This is a set of [Cookiecutter](https://www.cookiecutter.io/) templates in the form of [Kedro starters](https://kedro.readthedocs.io/en/0.18.0/get_started/starters.html). These starters allow to easily create a new project that doesn't implement any nodes or pipelines yet, but contains necessary tooling and follows all [QuickStart ML Blueprints](https://github.com/getindata/quickstart-ml-blueprints) principles.

QuickStart ML Blueprints repository and documentation with detailed description of the way of work can be found [here](https://github.com/getindata/quickstart-ml-blueprints).

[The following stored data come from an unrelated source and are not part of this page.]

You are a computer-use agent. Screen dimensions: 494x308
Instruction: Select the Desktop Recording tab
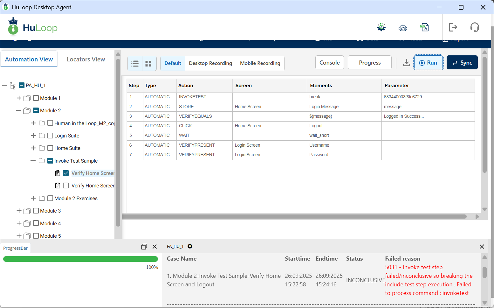point(210,63)
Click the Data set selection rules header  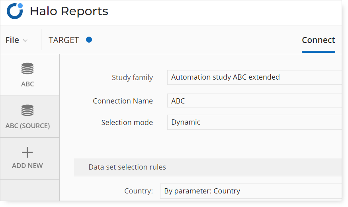208,167
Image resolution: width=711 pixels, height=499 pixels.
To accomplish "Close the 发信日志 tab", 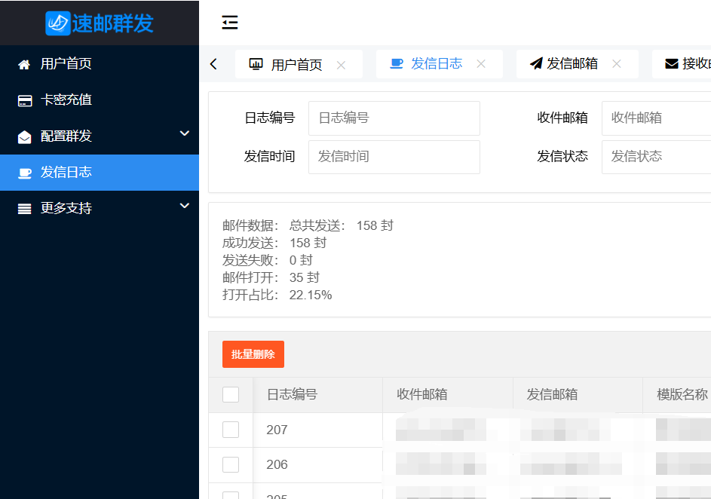I will 480,64.
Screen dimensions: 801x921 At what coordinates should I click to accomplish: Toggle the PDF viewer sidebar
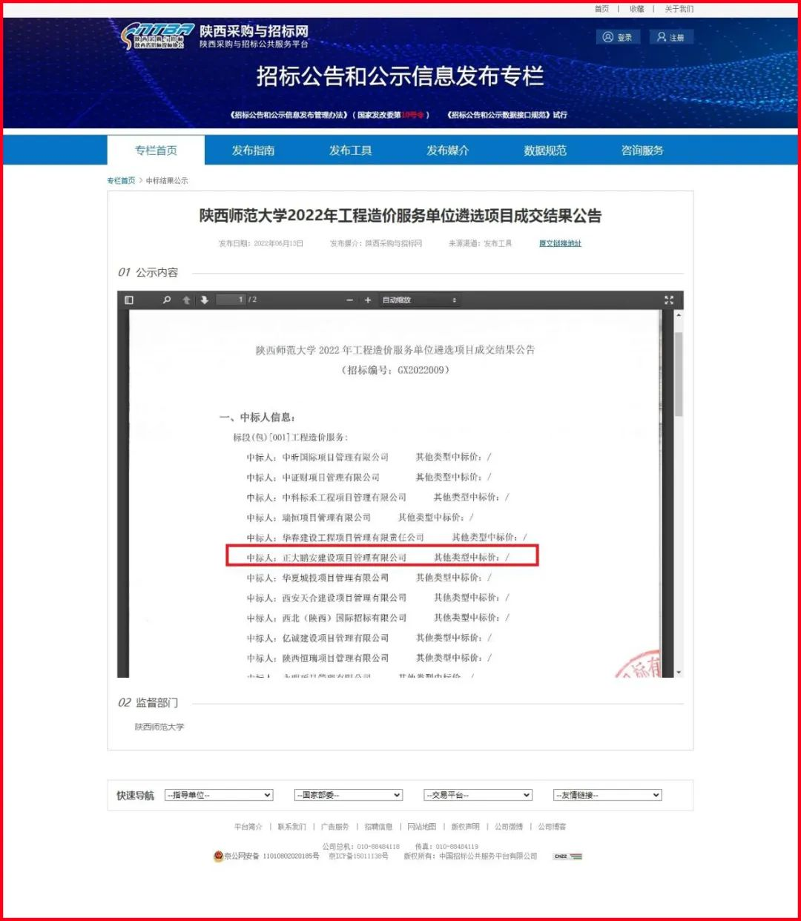129,300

Initiating a project using one of the Kedro starters you will get out-of-the box:
* appropriate project structure matching [Kedro](https://kedro.org/) and Cookiecutter standard that features configuration files, code testing framework, layered data-engineering convention and more
* [VSCode Dev Containers](https://code.visualstudio.com/docs/devcontainers/containers) and Docker setup files to create a transferrable working environment automatically
* [MLFlow](https://mlflow.org/) and [Kedro-Viz](https://docs.kedro.org/en/0.17.4/03_tutorial/06_visualise_pipeline.html)
* A set of pre-configures environment management and code quality tools ([Poetry](https://python-poetry.org/), [pre-commit](https://pre-commit.com/) hooks, linters)
* Accordingly to your target full-scale environment - Kedro plugins setup for easy transfer and running your local work on [GCP](https://github.com/getindata/kedro-vertexai), [AWS](https://github.com/getindata/kedro-sagemaker), [Azure](https://github.com/getindata/kedro-azureml) or [Kubeflow](https://github.com/getindata/kedro-kubeflow)

There are a few branches in the repository that use basically the same template, but have environment-specific additions depending on where are you planning to run your full-scale solution after local prototyping phase:
- `local` - if you plan to stay in local environment
- `local-gcp` - if you plan to transfer your project to Google Cloud (VertexAI)
- (to be added ) `local-aws` - if you plan to transfer your project to AWS (Sagemaker)
- (to be added ) `local-azure` - if you plan to transfer your project to Azure (AzureML)
- (to be added ) `local-kuberflow` - if you plan to transfer your project to Kubeflow

## Usage

To use this Kedro starter you to have some Python 3 environment with Kedro installed. The method of installation is up to you (you can use Pyenv and Poetry, Conda, Virtual Env etc.) - this installation Kedro is only needed to create a project from a starter. After that, the project will use its own encapsulated Pyenv/Poetry environment with its own Kedro.

To create a new project using Kedro starter:

```bash
# For HTTPS cloning:
kedro new --starter=https://github.com/getindata/quickstart-ml-starter.git --checkout=

# For SSH cloning:
kedro new --starter=git@github.com:getindata/quickstart-ml-starter.git --checkout=

# Follow the prompts to name your project and optionally set cloud project details, then change directory into newly created project directory:
cd
```

After that, follow the way of work described in [QuickStart ML Blueprints](https://github.com/getindata/quickstart-ml-blueprints) to develop your project.